Inland waters are the largest natural source of methane (CH4) to the atmosphere, yet the contribution from small streams to this flux is not clearly defined. To fully understand CH4 emissions from streams and rivers, we must consider the relative importance of CH4 emission pathways, the prominence of microbially-mediated production and oxidation of CH4, and the isotopic signature of emitted CH4. Here, we construct a complete CH4 emission budgets for four lowland headwater streams by quantifying diffusive CH4 emissions and comparing them to previously published rates of ebullitive emissions.

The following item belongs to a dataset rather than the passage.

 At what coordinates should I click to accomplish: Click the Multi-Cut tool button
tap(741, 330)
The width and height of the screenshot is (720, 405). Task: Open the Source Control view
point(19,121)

We also examine the isotopic composition of CH4 along with the sediment microbial community to investigate production and oxidation across the streams. We find that all four streams are supersaturated with respect to CH4 with diffusive emissions accounting for approximately 78–100% of total CH4 emissions. Isotopic and microbial data suggest CH4 oxidation is prevalent across the streams, depleting approximately half of the dissolved CH4 pool before emission. We propose a conceptual model of CH4 production, oxidation, and emission from small streams, where the dominance of diffusive emissions is greater compared to other aquatic ecosystems, and the impact of CH4 oxidation is observable in the emitted isotopic values. As a result, we suggest the CH4 emitted from small streams is isotopically heavy compared to lentic ecosystems. Our results further demonstrate streams are important components of the global CH4 cycle yet may be characterized by a unique pattern of cycling and emission that differentiate them from other aquatic ecosystems.